Neil Turkewitz
4 min readFeb 27, 2018

Out To Sea: Safe Harbors & the Unmooring of the Foundations of a Healthy Online Music Marketplace

by Neil Turkewitz

Stan Liebowitz has produced a ground breaking report that underscores a critical and oft-overlooked aspect of the impact of a dysfunctional digital marketplace on music creators. Most studies examining the harm of piracy look to examine the substitutional effects of illegal downloading on sales, or the variance between licensing rates between fully licensed sites (e.g. Apple Music or Spotify) and their competitors that rely on safe harbors for user uploaded content (otherwise referred to as “UUC sites” such as YouTube). However, this misses what may be the most important distortion — the impact of licensing rates by some actors who rely on safe harbors (sub-market) on licensing writ large, and how sub-market rates in one arena affect the entire ecosystem. The impact of piracy and non-market licensing is truly fundamental — indeed, given the scale of unauthorized access to music, it is fair to observe that there are no existing licensing arrangements which reflect market forces free of distortion.

In recognition of this market reality, Liebowitz poses a broader formulation to examine harm: “we must compare current payments by both UUC sites and permission based sites to the higher payments that each group would have made in the absence of safe harbors, and calculate the amount of shortchanged copyright payments on that basis.”

In other words, YouTube’s safe harbors affect services like Apple Music and Spotify which operate without regard to such safe harbors.
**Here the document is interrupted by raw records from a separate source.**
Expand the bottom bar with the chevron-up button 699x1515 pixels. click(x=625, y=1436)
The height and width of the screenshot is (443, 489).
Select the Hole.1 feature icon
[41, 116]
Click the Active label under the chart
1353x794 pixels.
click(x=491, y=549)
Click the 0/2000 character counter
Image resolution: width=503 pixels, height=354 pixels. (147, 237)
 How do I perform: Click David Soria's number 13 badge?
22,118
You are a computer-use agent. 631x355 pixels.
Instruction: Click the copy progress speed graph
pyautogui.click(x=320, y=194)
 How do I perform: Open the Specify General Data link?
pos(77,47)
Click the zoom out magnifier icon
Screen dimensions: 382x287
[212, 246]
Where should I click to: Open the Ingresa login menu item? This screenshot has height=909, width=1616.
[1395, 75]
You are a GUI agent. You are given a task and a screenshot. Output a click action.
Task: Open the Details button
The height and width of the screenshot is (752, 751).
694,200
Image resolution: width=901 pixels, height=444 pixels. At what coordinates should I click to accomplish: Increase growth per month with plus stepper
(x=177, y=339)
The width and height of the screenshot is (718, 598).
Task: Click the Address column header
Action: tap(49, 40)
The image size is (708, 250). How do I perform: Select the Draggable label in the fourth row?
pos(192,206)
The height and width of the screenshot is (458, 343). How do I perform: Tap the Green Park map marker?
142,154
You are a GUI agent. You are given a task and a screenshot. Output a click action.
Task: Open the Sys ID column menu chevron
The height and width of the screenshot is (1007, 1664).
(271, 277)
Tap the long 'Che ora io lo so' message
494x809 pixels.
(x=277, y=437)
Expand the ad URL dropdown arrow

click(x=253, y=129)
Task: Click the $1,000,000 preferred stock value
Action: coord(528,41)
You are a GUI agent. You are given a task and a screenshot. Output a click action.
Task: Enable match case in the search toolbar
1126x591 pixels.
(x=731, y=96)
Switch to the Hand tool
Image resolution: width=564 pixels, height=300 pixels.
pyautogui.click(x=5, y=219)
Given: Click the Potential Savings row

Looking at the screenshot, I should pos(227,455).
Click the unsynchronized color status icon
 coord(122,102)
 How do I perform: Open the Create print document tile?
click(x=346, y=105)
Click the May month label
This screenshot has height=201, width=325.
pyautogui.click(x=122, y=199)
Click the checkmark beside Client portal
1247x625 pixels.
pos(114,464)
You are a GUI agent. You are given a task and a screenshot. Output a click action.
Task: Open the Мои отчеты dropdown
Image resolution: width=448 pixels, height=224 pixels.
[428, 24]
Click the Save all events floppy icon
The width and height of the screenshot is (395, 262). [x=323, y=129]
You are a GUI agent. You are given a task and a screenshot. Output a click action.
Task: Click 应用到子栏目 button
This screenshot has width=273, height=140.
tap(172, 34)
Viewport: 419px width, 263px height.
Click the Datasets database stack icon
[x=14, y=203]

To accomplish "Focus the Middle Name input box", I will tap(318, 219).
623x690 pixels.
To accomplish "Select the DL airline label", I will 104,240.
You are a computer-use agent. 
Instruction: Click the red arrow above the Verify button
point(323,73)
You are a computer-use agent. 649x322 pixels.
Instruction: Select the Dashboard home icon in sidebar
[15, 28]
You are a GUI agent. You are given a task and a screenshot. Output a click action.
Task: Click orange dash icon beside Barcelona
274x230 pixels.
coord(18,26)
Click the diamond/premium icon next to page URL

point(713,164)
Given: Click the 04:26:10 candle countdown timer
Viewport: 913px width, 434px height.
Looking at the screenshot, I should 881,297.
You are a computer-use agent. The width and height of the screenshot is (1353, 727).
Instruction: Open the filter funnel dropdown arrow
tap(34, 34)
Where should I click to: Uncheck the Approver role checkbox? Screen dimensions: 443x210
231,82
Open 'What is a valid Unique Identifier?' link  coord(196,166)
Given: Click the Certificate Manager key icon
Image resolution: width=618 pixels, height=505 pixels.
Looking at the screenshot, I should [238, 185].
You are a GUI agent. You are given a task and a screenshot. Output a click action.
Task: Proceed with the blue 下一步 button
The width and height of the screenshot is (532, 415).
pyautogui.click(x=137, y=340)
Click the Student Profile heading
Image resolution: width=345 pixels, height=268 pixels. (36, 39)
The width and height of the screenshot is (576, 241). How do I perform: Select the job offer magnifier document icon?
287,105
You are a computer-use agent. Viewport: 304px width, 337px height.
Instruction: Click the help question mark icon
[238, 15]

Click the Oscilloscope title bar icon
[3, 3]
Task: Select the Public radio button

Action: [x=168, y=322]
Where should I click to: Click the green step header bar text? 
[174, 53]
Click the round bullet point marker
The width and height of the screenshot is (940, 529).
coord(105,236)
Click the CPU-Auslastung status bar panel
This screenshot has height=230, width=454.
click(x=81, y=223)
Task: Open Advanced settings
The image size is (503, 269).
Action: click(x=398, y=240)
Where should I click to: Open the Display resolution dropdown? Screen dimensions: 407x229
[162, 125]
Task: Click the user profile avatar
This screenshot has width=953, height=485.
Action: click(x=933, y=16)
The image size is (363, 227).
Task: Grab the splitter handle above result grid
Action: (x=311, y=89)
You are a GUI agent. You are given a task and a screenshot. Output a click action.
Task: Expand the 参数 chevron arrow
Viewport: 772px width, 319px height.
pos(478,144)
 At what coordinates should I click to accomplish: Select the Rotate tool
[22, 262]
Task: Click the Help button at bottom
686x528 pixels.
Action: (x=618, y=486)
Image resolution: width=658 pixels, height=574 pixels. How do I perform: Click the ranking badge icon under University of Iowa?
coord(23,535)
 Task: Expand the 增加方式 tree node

And of course, this makes eminent sense: there is competition for users, and advantages enjoyed by one competitor will affect the entire ecosystem. Just as piracy undermined (and continues to undermine) the ability to effect a market-based transition to digital services, sub-market licenses undermine the ability to generate revenue on basic economic principles of supply and demand. Liebowitz’s examination of this dynamic is overdue and greatly appreciated.

Interestingly, it was foreshadowed in some sense by an article written four years ago by Professor Eric Priest entitled: COPYRIGHT EXTREMOPHILES: DO CREATIVE INDUSTRIES THRIVE OR JUST SURVIVE IN CHINA’S HIGH-PIRACY ENVIRONMENT?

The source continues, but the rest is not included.